The postmaterialist left is, definitely, running out of moral or cultural causes. In countries like the United States or the United Kingdom, the racial question will go on playing an essential role in the ideological configuration of the left. But in countries like Spain, the debate on race is non-existent, and when it does exist it tends to be an unthinking import from the Anglo-Saxon world.
Politics isn´t exclusively a chain of new causes to promote, but in general progressive politics has assumed it is for several decades now. What does it have left? It can reorganize and concentrate more on material questions: inequalities (in income, in geographical areas), the concentration of wealth, precarious employment, the defense of ecology understood as more than an individual moral virtue (or a necology that goes beyond the dominance of a woke capitalism). In Spain, however, this option is almost ruled out. The PSOE is a party that is well integrated into crony capitalism and the capture of income. And Podemos’s institutionalization has killed the party.
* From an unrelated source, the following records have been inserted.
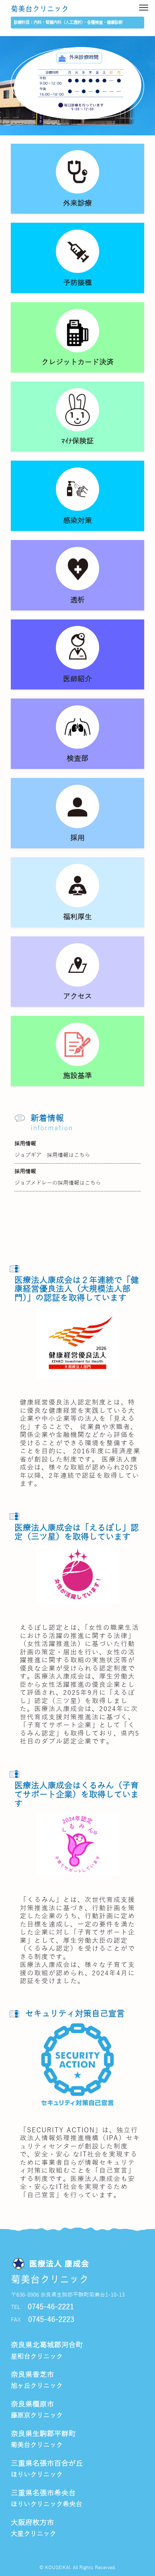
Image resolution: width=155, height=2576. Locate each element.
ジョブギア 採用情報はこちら (52, 1155)
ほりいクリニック (37, 2474)
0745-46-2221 (51, 2306)
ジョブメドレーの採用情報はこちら (57, 1183)
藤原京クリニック (37, 2415)
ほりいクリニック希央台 (46, 2504)
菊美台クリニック (39, 9)
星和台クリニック (37, 2356)
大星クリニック (33, 2533)
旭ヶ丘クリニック (37, 2385)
With the material turn ruled out, the Spanish left will continue to build its ideological identity through the defense of increasingly minoritarian causes, especially those having to do with sex or gender (asexuality, intersexuality), issues of national identity, the moralization of material causes (like ecology) or simply the preservation of its cultural achievements (at the risk of becoming conservative and losing the impulse of “new causes”), But this does not guarantee power. The best strategy for preserving power is above all post-ideological. It is the Sánchez strategy of power for power’s ’sake, resignation to things as they are, and institutionalized populism.